* Stored items:
+ + + +

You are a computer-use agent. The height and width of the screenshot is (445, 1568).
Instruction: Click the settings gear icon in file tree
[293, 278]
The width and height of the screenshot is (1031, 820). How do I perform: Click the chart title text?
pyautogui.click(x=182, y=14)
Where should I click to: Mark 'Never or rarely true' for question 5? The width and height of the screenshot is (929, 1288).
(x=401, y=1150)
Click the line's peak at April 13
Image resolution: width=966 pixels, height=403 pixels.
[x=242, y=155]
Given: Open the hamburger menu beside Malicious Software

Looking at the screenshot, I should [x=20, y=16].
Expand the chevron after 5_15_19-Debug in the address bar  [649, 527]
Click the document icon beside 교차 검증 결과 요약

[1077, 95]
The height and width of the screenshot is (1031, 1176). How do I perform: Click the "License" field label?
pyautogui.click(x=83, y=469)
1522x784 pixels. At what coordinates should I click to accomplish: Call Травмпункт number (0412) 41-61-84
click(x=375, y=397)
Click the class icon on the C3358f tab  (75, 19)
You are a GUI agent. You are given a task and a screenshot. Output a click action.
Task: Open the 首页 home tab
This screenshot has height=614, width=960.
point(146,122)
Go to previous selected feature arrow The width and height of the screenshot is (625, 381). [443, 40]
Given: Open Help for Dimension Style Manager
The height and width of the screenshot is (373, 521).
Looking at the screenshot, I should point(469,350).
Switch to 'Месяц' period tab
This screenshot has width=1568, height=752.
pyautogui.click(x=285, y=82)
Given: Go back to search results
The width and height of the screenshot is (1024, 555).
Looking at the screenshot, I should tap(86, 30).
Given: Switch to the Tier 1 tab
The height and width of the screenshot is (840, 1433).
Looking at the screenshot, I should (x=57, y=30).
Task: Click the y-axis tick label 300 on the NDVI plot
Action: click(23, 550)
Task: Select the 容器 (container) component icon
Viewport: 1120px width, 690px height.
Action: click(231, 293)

+ + + +

* PROBLEM TO WORK ON:
Check each line of the records for the string "agent" and copy those that have it.

* TASK OUTPUT:
You are a computer-use agent. The height and width of the screenshot is (445, 1568).
You are a GUI agent. You are given a task and a screenshot. Output a click action.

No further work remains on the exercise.